%%
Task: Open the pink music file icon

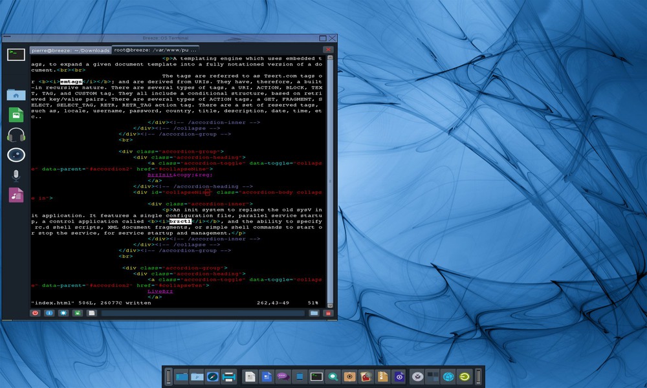Action: pyautogui.click(x=16, y=195)
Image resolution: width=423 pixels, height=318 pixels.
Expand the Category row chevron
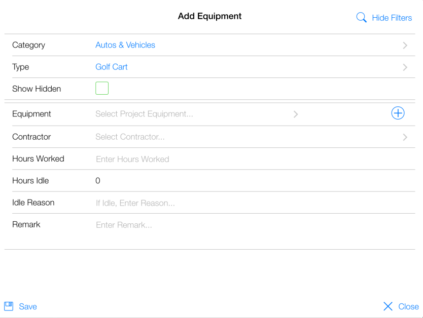405,45
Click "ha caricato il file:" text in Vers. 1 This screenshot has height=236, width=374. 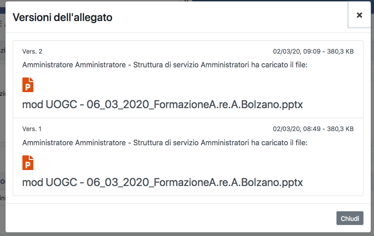point(279,143)
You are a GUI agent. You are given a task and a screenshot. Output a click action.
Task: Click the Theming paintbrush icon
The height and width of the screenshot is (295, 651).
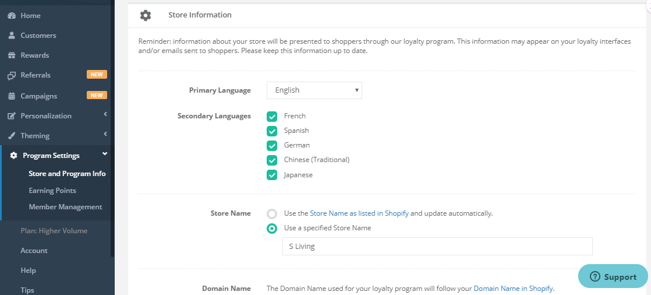[12, 136]
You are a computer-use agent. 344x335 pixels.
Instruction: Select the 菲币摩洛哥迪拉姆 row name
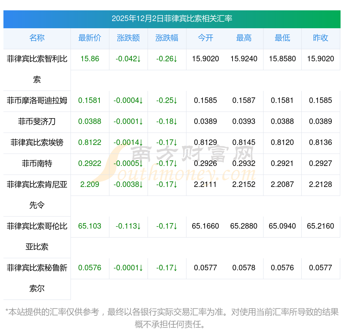point(37,101)

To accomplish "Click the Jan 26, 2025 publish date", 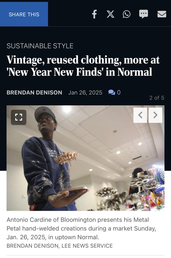I will point(85,93).
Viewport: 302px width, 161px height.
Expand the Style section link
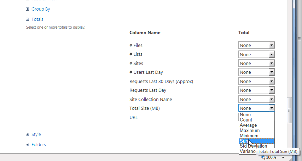36,135
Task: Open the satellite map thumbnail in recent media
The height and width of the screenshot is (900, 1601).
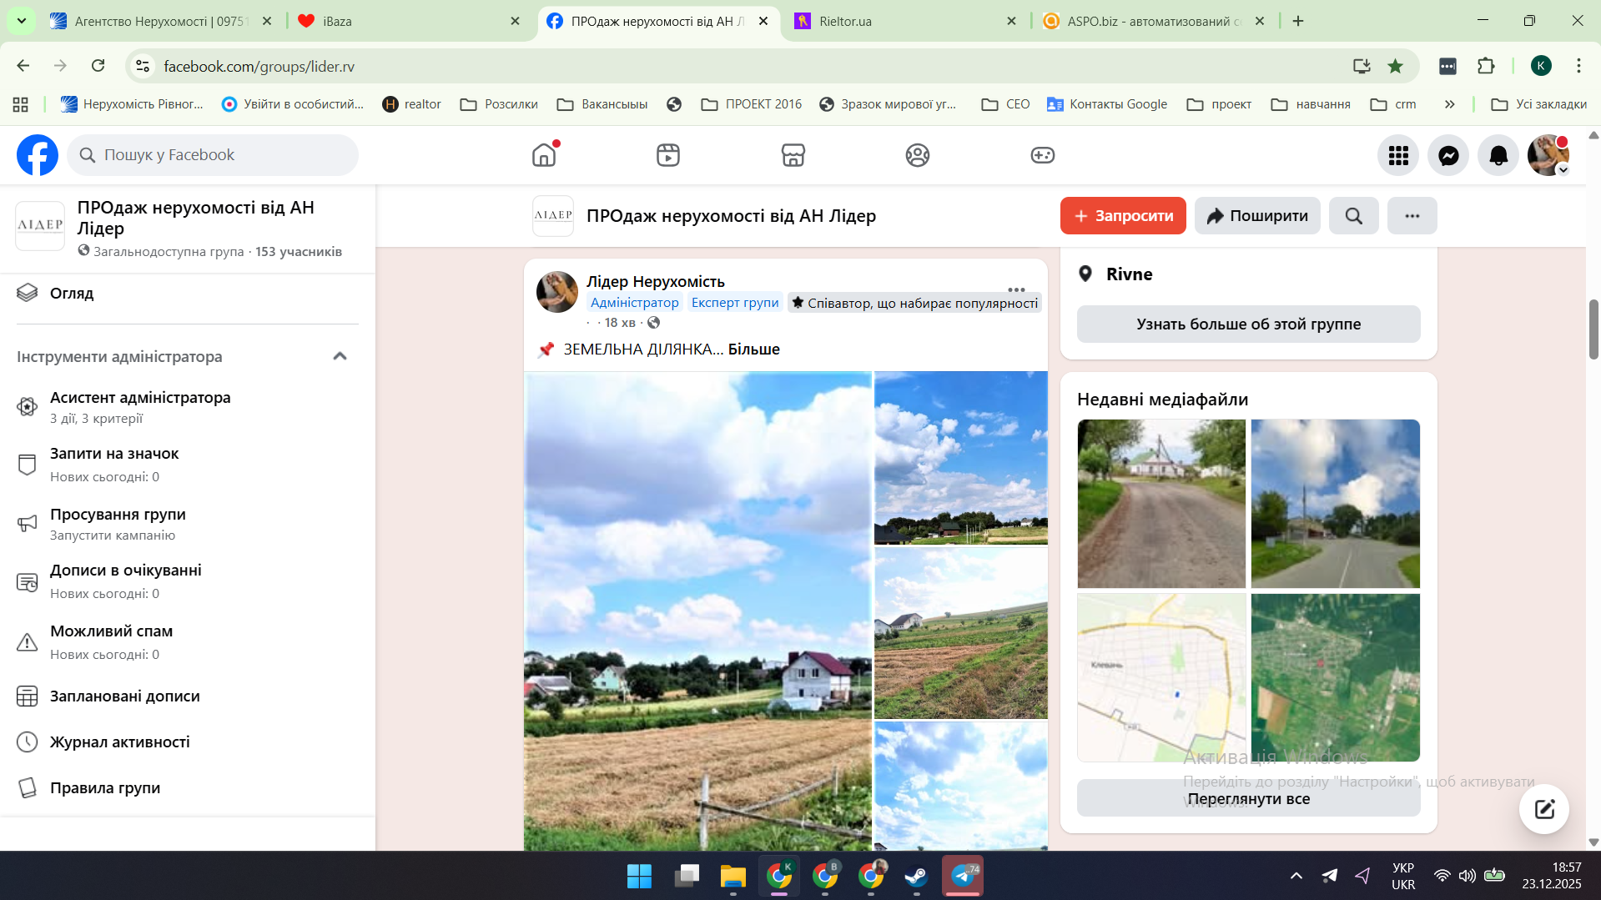Action: coord(1335,677)
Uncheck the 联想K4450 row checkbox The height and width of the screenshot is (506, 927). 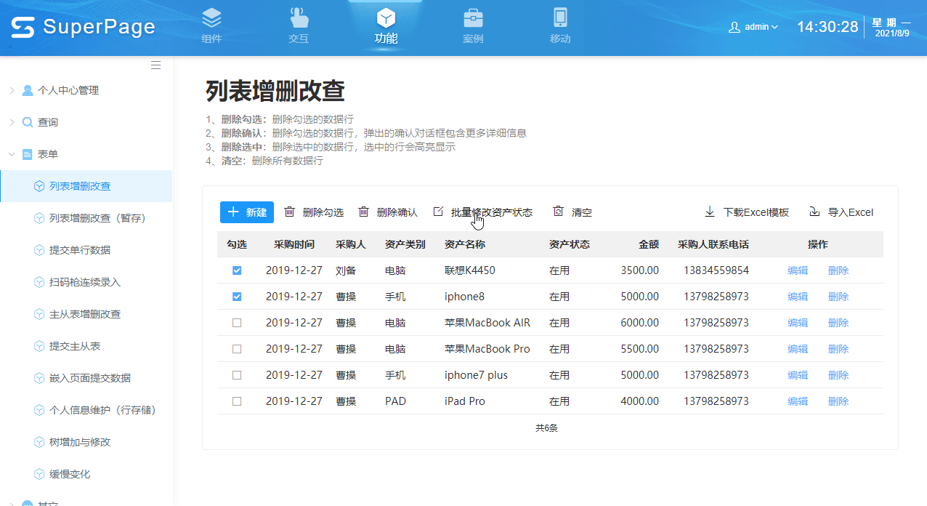click(235, 270)
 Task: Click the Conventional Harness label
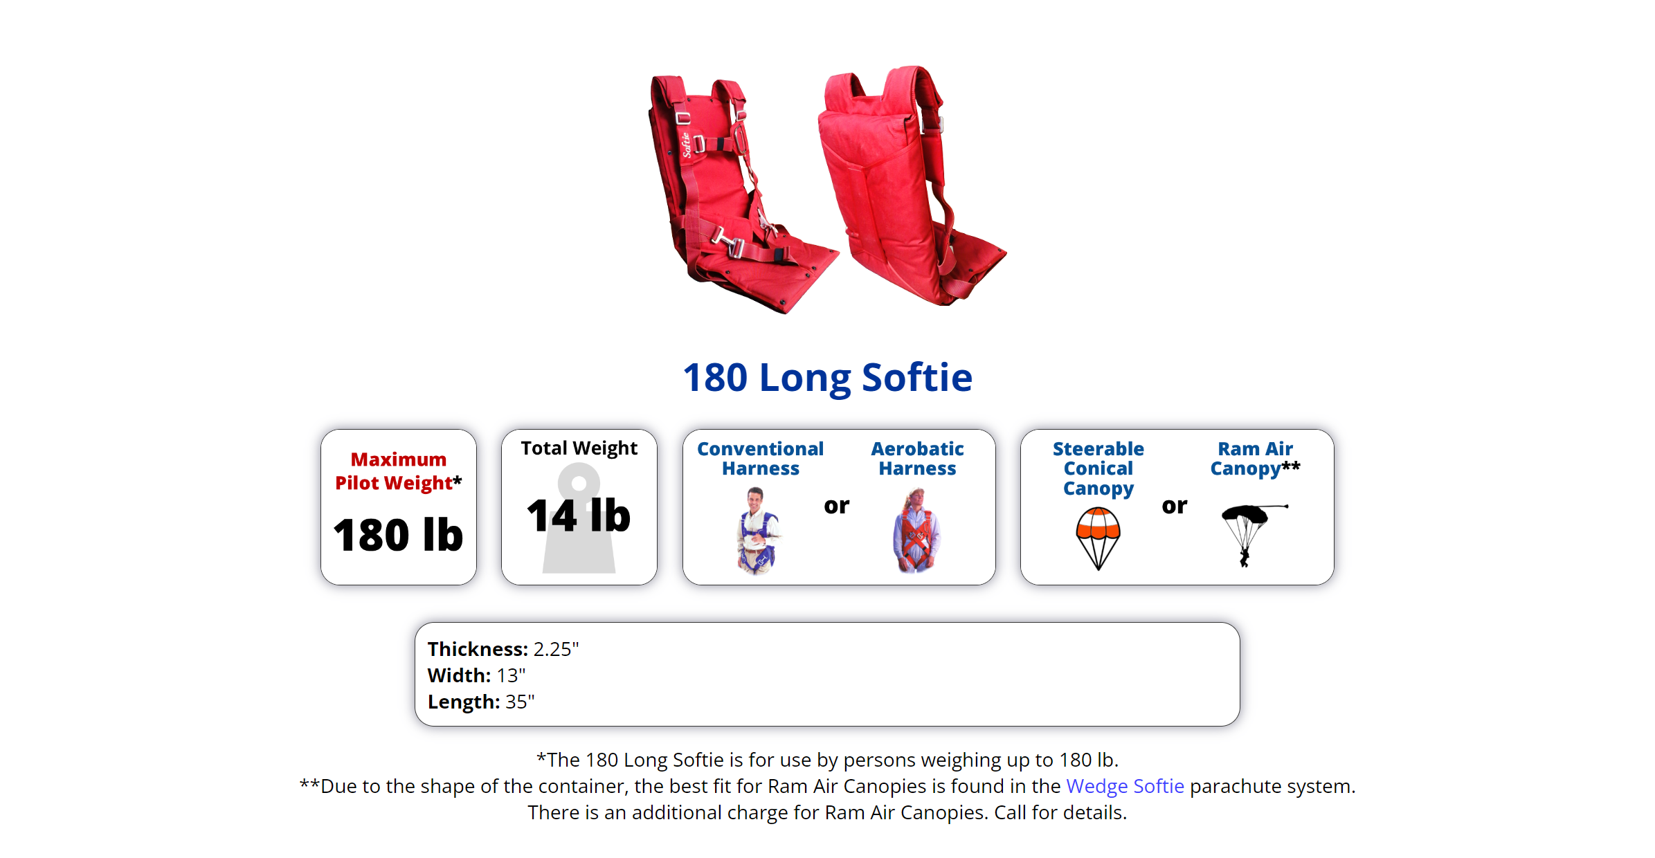[760, 459]
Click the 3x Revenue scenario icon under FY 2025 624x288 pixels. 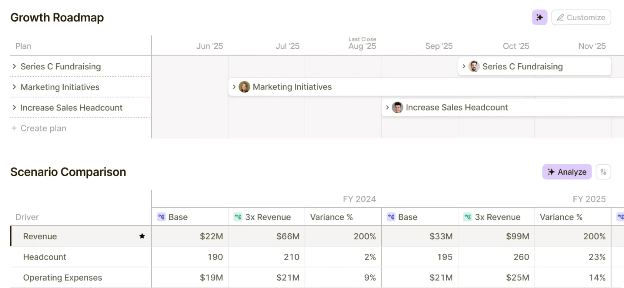[468, 217]
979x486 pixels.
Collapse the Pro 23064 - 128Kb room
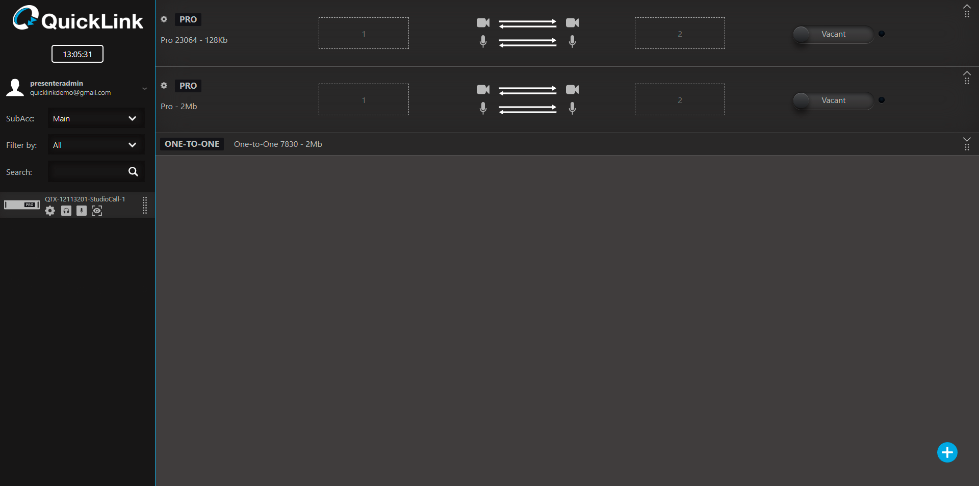click(967, 7)
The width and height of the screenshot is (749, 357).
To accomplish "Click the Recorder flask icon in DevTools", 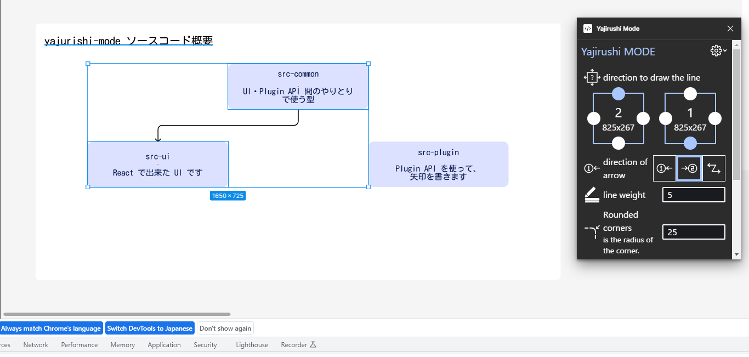I will click(313, 344).
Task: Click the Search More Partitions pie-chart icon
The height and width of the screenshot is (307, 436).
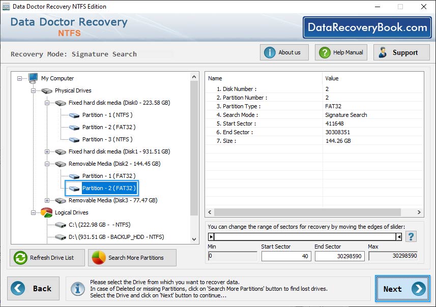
%%
* [How to complete this task]: Show every line in the listing above that carries the word "agent".

* [Problem solution]:
You are a GUI agent. You are given a task and a screenshot. Output a click action.
You are a computer-use agent. 344x335 pixels.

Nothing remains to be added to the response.